Fostemsavir: plus qu’un antiviral?

Dans une troisième étude, parue dans The Journal of Infectious Diseases, le trio scientifique du CRCHUM aidé de Jonathan Richard, associé de recherche dans le laboratoire d’Andrés Finzi, révèle que les personnes traitées au fostemsavir présentent des taux plus faibles de «mauvais» anticorps.

Le groupe de recherche avait déjà démontré dans une étude précédente que le fostemsavir, un médicament approuvé par Santé Canada pour les personnes vivant avec le VIH en échec thérapeutique, bloquait l'effet toxique de la molécule gp120.

«Ce médicament, produit et fourni par notre partenaire ViiV Healthcare, déforme la protéine virale de façon inédite. Les “mauvais” anticorps, en moins grand nombre, n’étiquettent plus les cellules CD4 non infectées, car le médicament rend la molécule gp120 incapable de se coller à ces cellules. Il neutralise sa toxicité», indique Andrés Finzi.

Ce mécanisme, observé sur des échantillons de biobanques italiennes et de ViiV Healthcare, porte à croire que le fostemsavir pourrait améliorer l’immunité même chez les personnes dont le virus est bien contrôlé.

«Il redonnerait aux cellules CD4 leur rôle de chef d’orchestre du système immunitaire et permettrait à ces patients d’être en meilleure santé», souligne la Dre Durand.

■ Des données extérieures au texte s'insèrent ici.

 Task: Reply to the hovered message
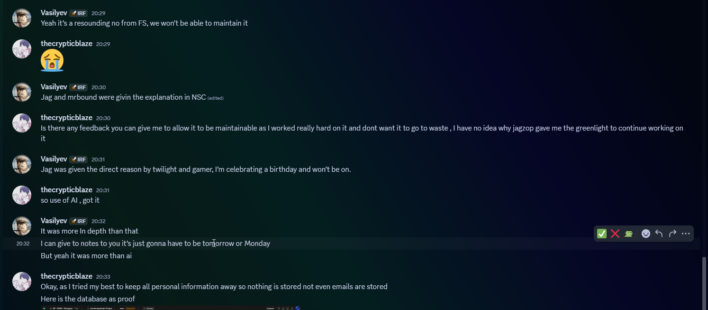click(x=659, y=234)
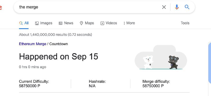The height and width of the screenshot is (96, 211).
Task: Click the Countdown breadcrumb text
Action: (59, 44)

Un essai clinique lancé au CHUM

Ces avancées scientifiques ont mené à l’essai clinique RESTART, un essai clinique randomisé lancé cet automne au CHUM, qui sera piloté par la Dre Durand. Pendant deux ans, 150 personnes seront suivies.

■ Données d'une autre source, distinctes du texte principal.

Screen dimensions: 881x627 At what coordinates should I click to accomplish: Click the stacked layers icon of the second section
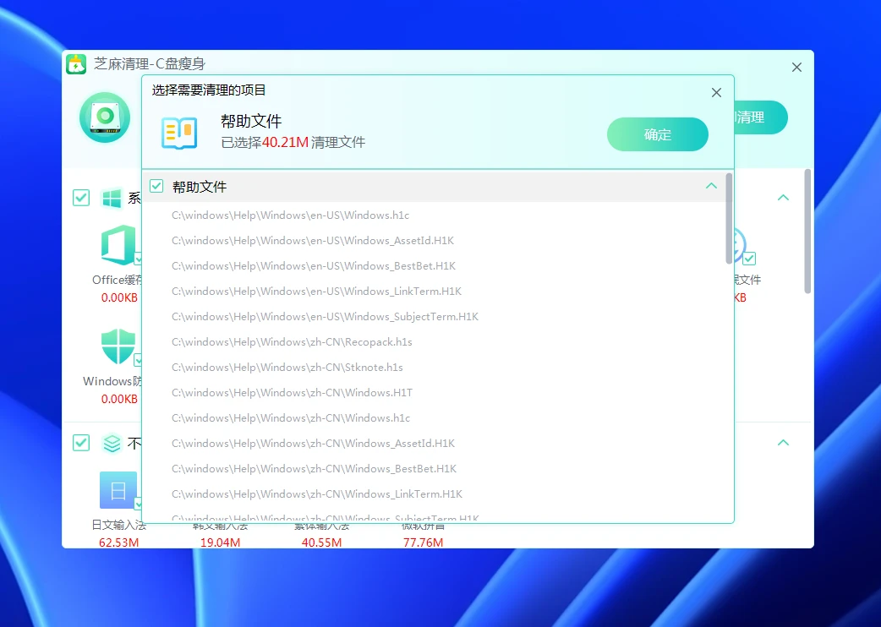[112, 443]
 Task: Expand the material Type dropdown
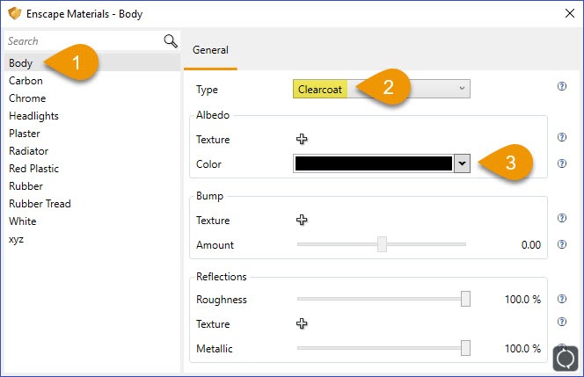[463, 89]
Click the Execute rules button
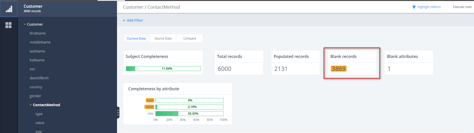 point(462,7)
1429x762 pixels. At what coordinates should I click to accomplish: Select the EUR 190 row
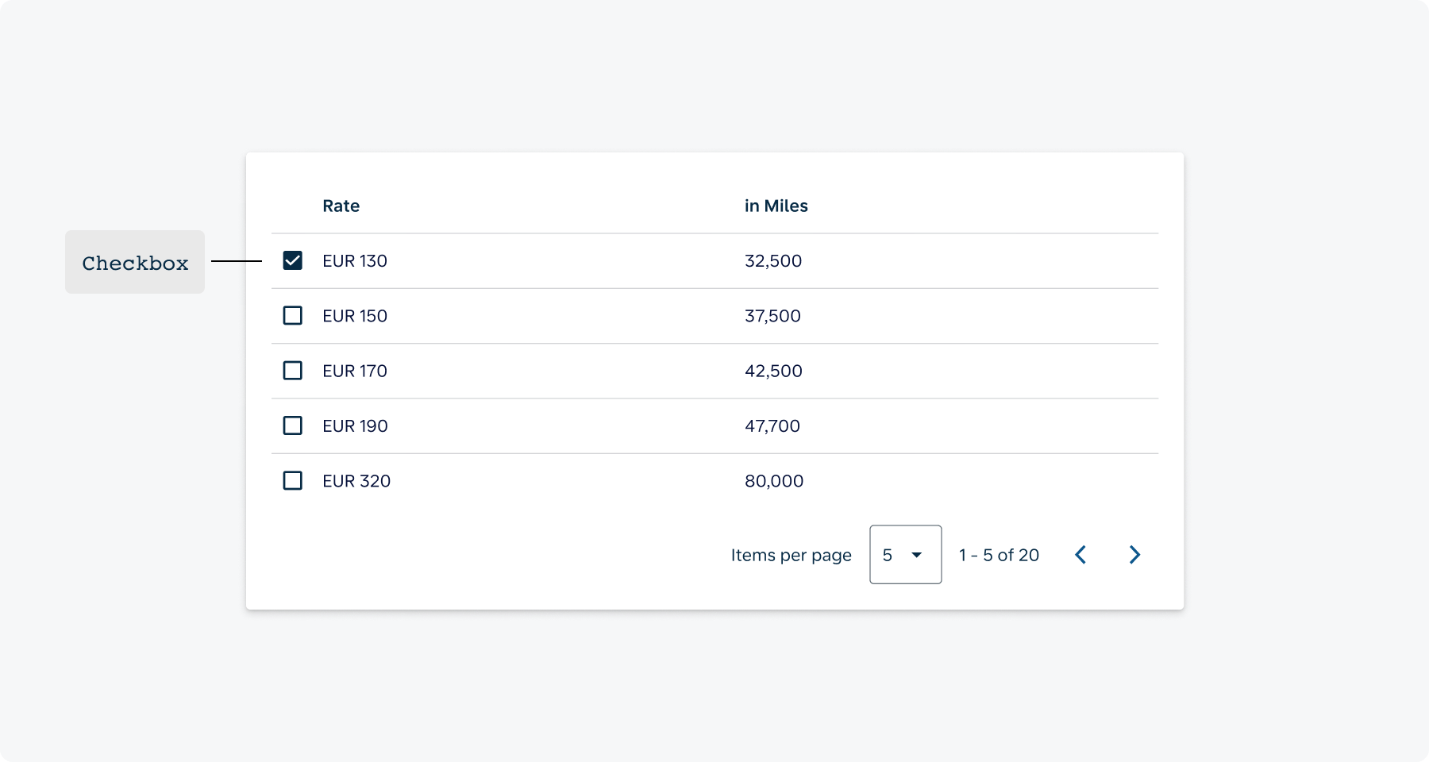355,425
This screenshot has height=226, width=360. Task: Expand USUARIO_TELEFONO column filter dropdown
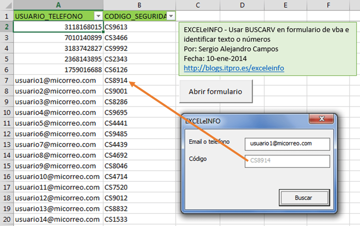click(98, 16)
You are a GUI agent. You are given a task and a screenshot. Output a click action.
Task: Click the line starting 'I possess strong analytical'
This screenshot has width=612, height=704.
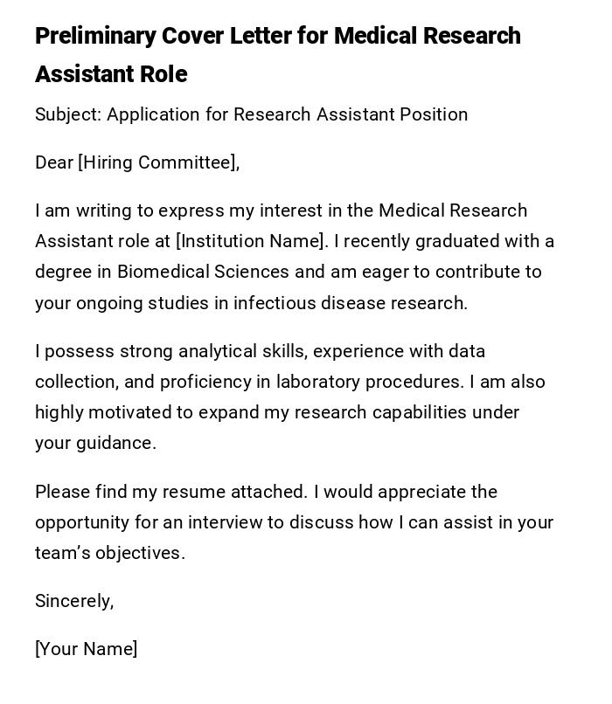pos(260,351)
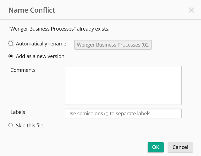Focus the Comments text area
Viewport: 201px width, 156px height.
tap(123, 85)
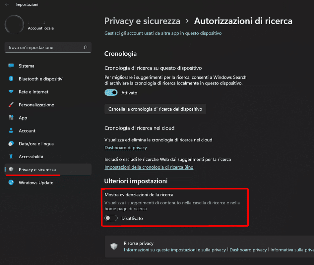Click the Bluetooth e dispositivi icon
The image size is (314, 265).
11,79
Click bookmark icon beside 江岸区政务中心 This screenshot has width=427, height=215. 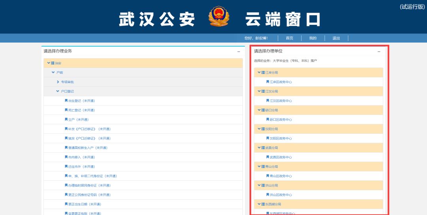(268, 82)
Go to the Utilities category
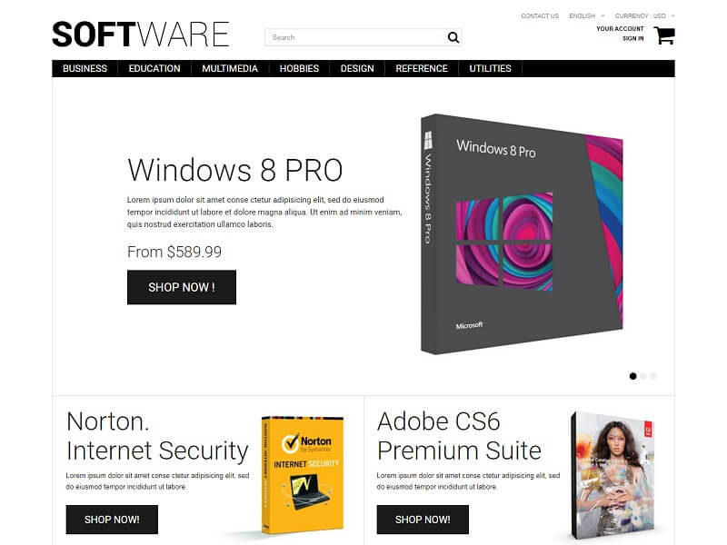 click(x=490, y=69)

L’objectif: tester si le fostemsavir, associé à une trithérapie existante, peut avoir des effets bénéfiques sur la santé cardiovasculaire des personnes qui vivent avec le VIH.

Chez ces patients, l’activation constante du système immunitaire entraîne une inflammation chronique qui cause des problèmes de santé, comme les maladies cardiovasculaires, l’ostéoporose ou le déclin neurocognitif.

Désignés par le terme de comorbidités précoces, ils surviennent environ 15 ans plus tôt que dans la population générale.

«L’essai clinique repose sur les bases d’une médecine personnalisée. Seules les personnes infectées par le VIH ayant un niveau de molécules gp120 détectable dans leur sang pourront participer à l’essai clinique. Un test mis au point par l’équipe d’Andrés Finzi permet de repérer ces profils, précise la Dre Durand. Les volontaires subiront deux tomodensitométries cardiaques, au début et à la fin de l’étude, afin de mesurer l’évolution de la plaque coronarienne.» 

Obtenue par imagerie, cette mesure, un marqueur de la maladie cardiovasculaire, sera réalisée par le Dr Carl Chartrand-Lefebvre, chercheur au CRCHUM et directeur du Département de radiologie, radio-oncologie et médecine nucléaire de l’Université de Montréal.

Traiter différemment

Soutenue par les Instituts de recherche en santé du Canada, l’étude RESTART propose une nouvelle façon de penser les traitements du VIH. Elle s’inscrit dans une volonté de mieux comprendre le vieillissement des personnes qui vivent avec le VIH et d’améliorer leur qualité de vie.

«Supprimer la charge virale du VIH dans le plasma grâce à la trithérapie, le standard de traitement actuel, n’est peut-être pas suffisant. Si notre essai clinique confirme que la molécule gp120 soluble est une cible thérapeutique virale légitime, nous aurons alors plusieurs façons supplémentaires d’attaquer le virus, que ce soit par un médicament ou des anticorps à large spectre», mentionne la Dre Durand.

Selon l’Organisation mondiale de la santé, près de 41 millions de personnes vivaient avec le virus responsable du sida en 2024 et 1,3 million avait contracté une infection au VIH.